Another problem occurs when merchandise is stacked against the front plate-glass windows. The stock can block ventilation and can cascade outward, striking a firefighter when the windows are vented.
Why else are these consumer-friendly bargain stores a concern for firefighters? Because they contain an abundance of items that contribute to very hot, fast-moving fires. My research found large quantities of the following merchandise in at least some of the stores surveyed: assorted paper goods, household products, plastic trash containers, bath and kitchen cleaners, bath and dish towels, insect sprays, nail polish, fragrances, concentrated soaps, shampoos, hairsprays, automotive items, rubber floormats, aerosol spray paints, cleaners, antifreeze, open bins of plastic toys, novelties, plastic storage containers, clothing items: polyester sweats, adult and children’s clothing, vinyl tablecloths and party goods.
The potential exists for overstocking of merchandise during the holidays.

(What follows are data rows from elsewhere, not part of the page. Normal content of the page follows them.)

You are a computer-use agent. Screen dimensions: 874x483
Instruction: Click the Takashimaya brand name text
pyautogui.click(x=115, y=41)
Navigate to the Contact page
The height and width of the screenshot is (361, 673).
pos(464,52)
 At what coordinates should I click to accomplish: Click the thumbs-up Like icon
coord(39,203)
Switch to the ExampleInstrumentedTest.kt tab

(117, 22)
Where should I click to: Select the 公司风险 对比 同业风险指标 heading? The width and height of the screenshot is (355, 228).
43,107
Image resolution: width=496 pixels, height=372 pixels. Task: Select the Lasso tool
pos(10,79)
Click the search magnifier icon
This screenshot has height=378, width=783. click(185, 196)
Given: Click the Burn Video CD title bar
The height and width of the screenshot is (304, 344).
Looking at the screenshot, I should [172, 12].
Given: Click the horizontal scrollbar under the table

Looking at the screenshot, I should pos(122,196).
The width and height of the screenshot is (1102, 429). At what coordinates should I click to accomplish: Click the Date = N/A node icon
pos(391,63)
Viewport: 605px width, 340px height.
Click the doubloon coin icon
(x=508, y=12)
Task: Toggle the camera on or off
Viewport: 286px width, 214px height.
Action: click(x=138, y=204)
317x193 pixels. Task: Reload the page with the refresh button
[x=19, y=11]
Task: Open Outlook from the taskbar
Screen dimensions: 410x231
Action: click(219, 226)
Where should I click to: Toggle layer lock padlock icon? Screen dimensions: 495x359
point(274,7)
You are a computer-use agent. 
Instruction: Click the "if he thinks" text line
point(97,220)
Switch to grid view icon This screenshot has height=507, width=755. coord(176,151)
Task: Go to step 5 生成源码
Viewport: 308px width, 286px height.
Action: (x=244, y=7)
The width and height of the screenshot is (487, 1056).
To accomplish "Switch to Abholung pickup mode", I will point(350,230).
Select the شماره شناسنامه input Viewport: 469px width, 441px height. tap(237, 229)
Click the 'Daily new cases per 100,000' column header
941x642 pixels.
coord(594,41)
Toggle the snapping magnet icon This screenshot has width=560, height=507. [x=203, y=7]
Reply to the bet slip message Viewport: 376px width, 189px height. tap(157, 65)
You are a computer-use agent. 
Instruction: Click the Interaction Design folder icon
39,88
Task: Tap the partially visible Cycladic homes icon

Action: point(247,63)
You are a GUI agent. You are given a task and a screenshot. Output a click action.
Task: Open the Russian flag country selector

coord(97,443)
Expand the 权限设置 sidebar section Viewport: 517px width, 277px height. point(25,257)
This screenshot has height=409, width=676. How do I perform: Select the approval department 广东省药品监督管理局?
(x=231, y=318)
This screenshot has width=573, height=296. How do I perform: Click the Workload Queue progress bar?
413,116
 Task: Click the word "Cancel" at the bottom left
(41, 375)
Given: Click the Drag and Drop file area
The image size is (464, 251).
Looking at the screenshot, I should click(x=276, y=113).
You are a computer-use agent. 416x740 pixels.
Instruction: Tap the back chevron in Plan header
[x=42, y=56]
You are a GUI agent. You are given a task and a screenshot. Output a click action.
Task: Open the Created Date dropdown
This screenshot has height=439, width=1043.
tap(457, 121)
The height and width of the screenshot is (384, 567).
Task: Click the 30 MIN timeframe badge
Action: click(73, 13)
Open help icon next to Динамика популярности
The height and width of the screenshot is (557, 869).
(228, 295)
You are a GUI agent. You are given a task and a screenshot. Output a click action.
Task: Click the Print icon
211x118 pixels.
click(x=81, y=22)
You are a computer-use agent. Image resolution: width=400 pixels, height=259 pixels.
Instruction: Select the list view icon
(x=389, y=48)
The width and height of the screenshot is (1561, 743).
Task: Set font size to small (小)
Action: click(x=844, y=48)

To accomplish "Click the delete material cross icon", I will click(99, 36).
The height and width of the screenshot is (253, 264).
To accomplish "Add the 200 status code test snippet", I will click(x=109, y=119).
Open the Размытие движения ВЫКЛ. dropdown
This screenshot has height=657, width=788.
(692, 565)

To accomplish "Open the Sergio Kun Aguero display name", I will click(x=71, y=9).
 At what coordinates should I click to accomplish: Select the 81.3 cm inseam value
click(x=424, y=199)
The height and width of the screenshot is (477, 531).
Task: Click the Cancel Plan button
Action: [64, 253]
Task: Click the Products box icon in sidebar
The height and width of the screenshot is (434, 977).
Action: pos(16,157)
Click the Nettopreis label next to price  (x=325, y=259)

For that reason, the New York City Fire Department conducts special pre-holiday inspections that concentrate on public safety, blocked exits, inadequate aisle space, overstocking and merchandise blocking sprinkler heads.
Over the past few years, numerous fires have occurred in discount stores. Listed below are three fires of particular interest:
- Fire 1 – In the Bronx, NY, during daytime hours, two employees were rescued by firefighters from the rear storage area of a dollar store. A fast-moving fire developed in the front of the store, cutting off their primary egress.
Based on past fires, the concern for firefighters is the potential for very hot, fast-moving fires. The nature of the fire loading contributes to this. Firefighters have to “read” the smoke – is there a light haze smoke condition or is heavy smoke pushing out under pressure? With both scenarios, conditions can deteriorate rapidly.